Esta idea surgió en el transcurso de una conversación que mantuvo el cofundador de Microsoft con Nikhil Kamath, publicada el 11 de abril de 2025. Realmente ni lo asocia a una fecha ni una política concreta, más bien a una predicción a largo plazo que todavía no es capaz de ver con claridad.
Una economía con menos escasez
Gates aseguró que, aproximadamente en 2045, «este marco puramente capitalista probablemente ya no explicará gran cosa». Su argumento es el siguiente: los mercados organizan los recursos que son escasos, pero la inteligencia artificial podría abaratar parcialmente el conocimiento y los robots podrían llevar a cabo trabajos manuales.
Todo ello supondría en términos prácticos disponer de sistemas con la capacidad para apoyar diagnósticos médicos, enseñar o gestionar tareas administrativas, y contar con máquinas que trabajen en fábricas, obras, hoteles… Gates llamaba «inteligencia gratuita» a este conocimiento, y en cuanto al trabajo manual, también admitió que los robots necesitan manos mucho más hábiles.
El empleo no desaparecerá de golpe
La evidencia existente es algo menos rotunda. Un índice de la OIT de carácter mundial, publicado en 2025, incide en que uno de cada cuatro trabajadores ocupa un puesto con algún grado de exposición a la IA generativa, es decir, sistemas capaces de producir texto, imágenes o código. Tan solo el 3,3 % del empleo mundial se puede incluir entre los puestos más expuestos.
La OIT considera más probable la transformación de las tareas que su sustitución completa. La OCDE también tiene sus propias dudas en el futuro, y si la automatización va a sustituir trabajadores o si, por el contrario, va a poder elevar la productividad, crear funciones o incrementar la demanda en actividades complementarias. Más IA no tiene por qué significar menos empleo.
Jubilación y semanas más cortas
Según Gates, si hubiera abundancia, sería posible jubilarnos antes y trabajar semanas más cortas. La cuestión sería cómo utilizar el tiempo cuando producir alimentos, bienes o determinadas prestaciones requiera menos horas de trabajo humano.

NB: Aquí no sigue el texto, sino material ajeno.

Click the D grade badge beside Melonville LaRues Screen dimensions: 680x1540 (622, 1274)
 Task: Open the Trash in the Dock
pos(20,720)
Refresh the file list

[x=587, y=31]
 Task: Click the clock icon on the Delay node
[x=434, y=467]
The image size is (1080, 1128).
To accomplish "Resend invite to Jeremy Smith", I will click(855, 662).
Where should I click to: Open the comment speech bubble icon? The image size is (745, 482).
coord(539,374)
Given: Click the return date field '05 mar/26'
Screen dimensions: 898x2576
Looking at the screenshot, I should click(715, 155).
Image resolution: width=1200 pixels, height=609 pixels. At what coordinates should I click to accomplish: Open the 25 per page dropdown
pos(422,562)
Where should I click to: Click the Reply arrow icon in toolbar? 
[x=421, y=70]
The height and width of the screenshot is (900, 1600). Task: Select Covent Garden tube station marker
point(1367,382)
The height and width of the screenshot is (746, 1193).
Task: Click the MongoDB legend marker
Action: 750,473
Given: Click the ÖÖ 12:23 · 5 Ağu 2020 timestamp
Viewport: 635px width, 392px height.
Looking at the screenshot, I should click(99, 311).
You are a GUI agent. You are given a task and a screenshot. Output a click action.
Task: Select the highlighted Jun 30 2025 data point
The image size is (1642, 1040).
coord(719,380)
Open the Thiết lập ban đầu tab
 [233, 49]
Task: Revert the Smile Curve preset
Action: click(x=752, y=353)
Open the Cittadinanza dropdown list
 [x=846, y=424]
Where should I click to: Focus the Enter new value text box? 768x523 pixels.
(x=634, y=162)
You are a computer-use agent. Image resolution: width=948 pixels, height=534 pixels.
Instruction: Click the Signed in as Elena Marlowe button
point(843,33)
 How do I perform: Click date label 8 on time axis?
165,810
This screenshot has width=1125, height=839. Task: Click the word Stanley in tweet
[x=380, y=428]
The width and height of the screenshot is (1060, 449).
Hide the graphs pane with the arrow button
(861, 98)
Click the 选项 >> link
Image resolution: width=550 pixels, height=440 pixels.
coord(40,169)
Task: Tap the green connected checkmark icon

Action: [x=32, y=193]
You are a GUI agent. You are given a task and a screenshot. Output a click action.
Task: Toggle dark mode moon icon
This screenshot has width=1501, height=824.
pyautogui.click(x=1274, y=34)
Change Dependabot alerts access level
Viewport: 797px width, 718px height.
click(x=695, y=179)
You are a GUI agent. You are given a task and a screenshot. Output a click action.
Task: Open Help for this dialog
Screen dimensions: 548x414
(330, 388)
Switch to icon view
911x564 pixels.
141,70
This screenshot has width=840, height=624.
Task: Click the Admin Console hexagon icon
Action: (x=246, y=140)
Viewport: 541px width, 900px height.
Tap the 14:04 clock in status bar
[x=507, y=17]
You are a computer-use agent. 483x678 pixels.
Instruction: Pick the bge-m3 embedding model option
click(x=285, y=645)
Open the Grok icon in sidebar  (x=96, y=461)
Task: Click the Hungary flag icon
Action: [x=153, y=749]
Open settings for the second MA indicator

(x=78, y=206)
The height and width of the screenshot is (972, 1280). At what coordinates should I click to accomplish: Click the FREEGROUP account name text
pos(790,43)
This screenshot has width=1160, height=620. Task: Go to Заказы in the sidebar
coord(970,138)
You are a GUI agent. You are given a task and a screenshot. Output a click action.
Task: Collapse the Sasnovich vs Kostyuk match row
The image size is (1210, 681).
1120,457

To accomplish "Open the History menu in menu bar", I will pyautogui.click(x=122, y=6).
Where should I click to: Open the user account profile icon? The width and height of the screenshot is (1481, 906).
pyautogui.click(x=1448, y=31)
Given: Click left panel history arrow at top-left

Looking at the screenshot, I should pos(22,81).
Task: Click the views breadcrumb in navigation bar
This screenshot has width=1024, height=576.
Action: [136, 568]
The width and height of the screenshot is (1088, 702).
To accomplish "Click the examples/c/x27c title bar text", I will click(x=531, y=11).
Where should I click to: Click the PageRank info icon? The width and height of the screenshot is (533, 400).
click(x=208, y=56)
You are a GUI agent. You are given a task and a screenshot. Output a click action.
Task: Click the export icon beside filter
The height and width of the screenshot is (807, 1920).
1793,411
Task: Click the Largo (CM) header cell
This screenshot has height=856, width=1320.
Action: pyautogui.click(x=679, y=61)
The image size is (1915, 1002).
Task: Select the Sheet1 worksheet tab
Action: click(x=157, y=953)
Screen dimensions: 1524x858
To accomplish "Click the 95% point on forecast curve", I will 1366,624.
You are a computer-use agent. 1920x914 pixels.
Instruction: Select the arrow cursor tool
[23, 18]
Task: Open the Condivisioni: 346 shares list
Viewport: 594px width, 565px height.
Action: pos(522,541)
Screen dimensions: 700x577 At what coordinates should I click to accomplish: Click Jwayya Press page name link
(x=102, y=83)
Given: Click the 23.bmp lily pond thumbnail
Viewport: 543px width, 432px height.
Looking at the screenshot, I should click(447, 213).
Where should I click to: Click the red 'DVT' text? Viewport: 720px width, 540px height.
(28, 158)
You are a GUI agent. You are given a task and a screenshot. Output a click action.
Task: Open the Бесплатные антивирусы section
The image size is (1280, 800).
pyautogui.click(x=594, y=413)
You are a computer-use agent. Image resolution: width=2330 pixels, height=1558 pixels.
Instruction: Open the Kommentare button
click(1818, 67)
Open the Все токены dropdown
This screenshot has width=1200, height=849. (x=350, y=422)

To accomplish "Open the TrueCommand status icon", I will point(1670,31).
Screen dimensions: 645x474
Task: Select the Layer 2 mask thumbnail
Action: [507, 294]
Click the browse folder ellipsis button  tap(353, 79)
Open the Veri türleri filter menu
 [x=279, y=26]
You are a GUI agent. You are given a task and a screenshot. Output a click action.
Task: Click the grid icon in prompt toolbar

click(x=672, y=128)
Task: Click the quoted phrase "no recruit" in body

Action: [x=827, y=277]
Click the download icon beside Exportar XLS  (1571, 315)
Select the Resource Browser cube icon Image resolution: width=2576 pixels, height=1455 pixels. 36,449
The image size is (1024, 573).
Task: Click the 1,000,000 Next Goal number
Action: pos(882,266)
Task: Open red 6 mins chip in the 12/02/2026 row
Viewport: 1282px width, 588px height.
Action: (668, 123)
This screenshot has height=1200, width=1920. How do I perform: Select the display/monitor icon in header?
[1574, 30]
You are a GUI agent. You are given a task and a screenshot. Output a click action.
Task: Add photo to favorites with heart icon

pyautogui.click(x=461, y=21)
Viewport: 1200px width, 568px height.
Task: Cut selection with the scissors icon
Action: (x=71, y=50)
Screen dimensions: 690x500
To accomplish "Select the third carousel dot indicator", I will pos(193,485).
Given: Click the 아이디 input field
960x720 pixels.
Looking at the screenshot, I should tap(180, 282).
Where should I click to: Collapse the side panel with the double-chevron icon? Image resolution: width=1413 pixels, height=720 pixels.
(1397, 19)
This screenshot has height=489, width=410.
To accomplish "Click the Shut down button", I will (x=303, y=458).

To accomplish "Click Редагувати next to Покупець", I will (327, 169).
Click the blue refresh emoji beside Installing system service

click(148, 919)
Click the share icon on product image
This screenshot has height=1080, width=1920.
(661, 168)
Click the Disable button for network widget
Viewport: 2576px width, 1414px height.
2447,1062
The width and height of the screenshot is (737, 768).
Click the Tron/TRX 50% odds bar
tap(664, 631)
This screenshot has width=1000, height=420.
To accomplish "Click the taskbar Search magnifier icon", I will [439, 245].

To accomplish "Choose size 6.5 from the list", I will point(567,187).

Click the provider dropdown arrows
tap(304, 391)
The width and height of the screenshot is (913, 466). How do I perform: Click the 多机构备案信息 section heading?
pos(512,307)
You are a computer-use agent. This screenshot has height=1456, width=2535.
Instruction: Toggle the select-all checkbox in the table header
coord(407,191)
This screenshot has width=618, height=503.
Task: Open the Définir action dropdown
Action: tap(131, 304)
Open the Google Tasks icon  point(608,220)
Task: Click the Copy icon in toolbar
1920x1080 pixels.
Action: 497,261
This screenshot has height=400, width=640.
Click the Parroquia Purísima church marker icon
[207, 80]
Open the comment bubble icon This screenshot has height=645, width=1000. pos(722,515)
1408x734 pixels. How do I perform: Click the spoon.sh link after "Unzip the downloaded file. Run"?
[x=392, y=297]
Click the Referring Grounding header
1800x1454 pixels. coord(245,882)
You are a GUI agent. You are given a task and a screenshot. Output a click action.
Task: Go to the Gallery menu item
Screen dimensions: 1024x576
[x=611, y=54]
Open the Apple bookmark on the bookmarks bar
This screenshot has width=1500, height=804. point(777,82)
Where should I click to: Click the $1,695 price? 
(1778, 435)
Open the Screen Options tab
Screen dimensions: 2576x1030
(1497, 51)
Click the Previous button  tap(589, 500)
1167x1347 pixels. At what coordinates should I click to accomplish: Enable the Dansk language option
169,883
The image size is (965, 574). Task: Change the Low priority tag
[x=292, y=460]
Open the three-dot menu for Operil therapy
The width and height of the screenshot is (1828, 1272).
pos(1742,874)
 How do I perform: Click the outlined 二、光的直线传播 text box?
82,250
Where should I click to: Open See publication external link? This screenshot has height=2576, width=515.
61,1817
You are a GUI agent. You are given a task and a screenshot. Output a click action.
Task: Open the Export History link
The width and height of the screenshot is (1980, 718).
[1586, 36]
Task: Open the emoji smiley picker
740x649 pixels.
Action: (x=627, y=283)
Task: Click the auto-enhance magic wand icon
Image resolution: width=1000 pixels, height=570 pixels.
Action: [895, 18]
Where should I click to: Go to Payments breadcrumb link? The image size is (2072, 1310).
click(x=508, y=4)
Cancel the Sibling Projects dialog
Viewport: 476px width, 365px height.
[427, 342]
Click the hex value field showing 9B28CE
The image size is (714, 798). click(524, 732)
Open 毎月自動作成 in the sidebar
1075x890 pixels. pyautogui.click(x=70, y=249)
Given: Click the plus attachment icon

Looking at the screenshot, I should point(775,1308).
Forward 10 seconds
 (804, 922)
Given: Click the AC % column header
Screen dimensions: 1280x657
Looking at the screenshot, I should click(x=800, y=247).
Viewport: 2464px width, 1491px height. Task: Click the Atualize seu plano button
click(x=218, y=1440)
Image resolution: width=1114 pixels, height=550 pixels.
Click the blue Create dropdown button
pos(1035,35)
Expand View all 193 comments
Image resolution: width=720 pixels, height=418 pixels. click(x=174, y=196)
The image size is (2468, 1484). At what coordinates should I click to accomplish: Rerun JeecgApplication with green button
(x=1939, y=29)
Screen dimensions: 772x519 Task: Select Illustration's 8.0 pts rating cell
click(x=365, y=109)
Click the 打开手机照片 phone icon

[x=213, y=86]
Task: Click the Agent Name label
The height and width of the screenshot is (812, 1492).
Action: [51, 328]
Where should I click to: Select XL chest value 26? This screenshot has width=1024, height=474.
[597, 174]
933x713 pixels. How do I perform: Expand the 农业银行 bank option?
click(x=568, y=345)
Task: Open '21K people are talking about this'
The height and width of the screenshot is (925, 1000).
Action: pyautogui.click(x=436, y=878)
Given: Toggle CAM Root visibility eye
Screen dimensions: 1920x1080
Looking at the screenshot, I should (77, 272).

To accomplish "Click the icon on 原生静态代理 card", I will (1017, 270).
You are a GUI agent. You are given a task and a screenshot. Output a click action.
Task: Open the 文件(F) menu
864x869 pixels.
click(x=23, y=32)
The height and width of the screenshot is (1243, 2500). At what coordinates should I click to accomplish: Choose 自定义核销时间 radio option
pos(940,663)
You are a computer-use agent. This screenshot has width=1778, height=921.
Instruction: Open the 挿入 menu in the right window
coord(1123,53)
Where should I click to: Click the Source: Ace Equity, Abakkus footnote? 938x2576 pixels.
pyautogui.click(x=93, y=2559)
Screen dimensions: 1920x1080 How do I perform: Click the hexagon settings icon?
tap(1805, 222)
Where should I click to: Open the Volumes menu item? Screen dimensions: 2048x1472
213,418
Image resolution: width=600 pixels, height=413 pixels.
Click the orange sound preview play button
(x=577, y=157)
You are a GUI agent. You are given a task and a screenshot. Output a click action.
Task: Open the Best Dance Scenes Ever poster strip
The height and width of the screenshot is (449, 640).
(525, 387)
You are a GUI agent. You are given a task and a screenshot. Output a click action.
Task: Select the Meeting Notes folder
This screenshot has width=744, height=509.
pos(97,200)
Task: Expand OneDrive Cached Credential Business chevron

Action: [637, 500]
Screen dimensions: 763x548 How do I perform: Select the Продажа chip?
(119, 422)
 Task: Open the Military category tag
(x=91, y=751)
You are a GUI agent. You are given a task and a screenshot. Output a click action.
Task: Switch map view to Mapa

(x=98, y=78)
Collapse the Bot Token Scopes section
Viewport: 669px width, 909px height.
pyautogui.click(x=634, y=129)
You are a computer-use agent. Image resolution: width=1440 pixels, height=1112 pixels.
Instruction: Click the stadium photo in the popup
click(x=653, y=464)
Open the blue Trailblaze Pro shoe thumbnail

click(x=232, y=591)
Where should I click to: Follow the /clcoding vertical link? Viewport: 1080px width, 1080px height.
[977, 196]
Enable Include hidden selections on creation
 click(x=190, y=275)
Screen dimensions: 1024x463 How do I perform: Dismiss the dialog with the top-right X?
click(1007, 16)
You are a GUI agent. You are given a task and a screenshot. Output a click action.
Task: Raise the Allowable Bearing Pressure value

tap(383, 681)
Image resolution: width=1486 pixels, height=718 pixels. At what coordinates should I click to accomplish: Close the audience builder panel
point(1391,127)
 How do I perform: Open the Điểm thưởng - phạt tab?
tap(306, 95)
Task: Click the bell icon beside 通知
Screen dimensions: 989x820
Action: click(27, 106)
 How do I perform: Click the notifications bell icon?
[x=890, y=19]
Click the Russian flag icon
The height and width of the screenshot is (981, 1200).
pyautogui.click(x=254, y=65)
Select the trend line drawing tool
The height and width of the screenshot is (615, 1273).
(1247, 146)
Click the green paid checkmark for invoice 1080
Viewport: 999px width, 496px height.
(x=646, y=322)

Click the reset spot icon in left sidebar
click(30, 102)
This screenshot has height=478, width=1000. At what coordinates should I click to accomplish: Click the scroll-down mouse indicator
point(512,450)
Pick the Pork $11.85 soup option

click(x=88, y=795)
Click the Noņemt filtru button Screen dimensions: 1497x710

El contraste con España es evidente. En 2026, la edad ordinaria de jubilación es de 65 años para quienes han cotizado durante 38 años y tres meses, pero de 66 años y diez meses para quienes no alcanzan ese periodo. La promesa tecnológica está todavía muy lejos de la norma, como cabría esperar atendiendo a los requisitos publicados por la Seguridad Social.
Quién recibe el beneficio
La cuestión central no es únicamente cuál es el nivel de producción que puede alcanzar la IA, sino cómo se distribuye esa mejora de la productividad. Sin cambios en los salarios, la formación, la fiscalidad, la protección frente al riesgo de ser sustituido por la IA o la protección social ante la IA y el cambio técnico, trabajar menos no sería una consecuencia automática y, en su lugar, podrían producirse efectos contrarios para algunos colectivos.
Gates, además, rebajó considerablemente la seguridad de su previsión. De hecho, aceptó que ese futuro todavía no está «enfocado» para él y que la transformación puede tardar 30 años y no 20. A la postre, su intervención plantea una cuestión económica y política, no una fecha asegurada.
La entrevista completa se ha publicado en People by WTF.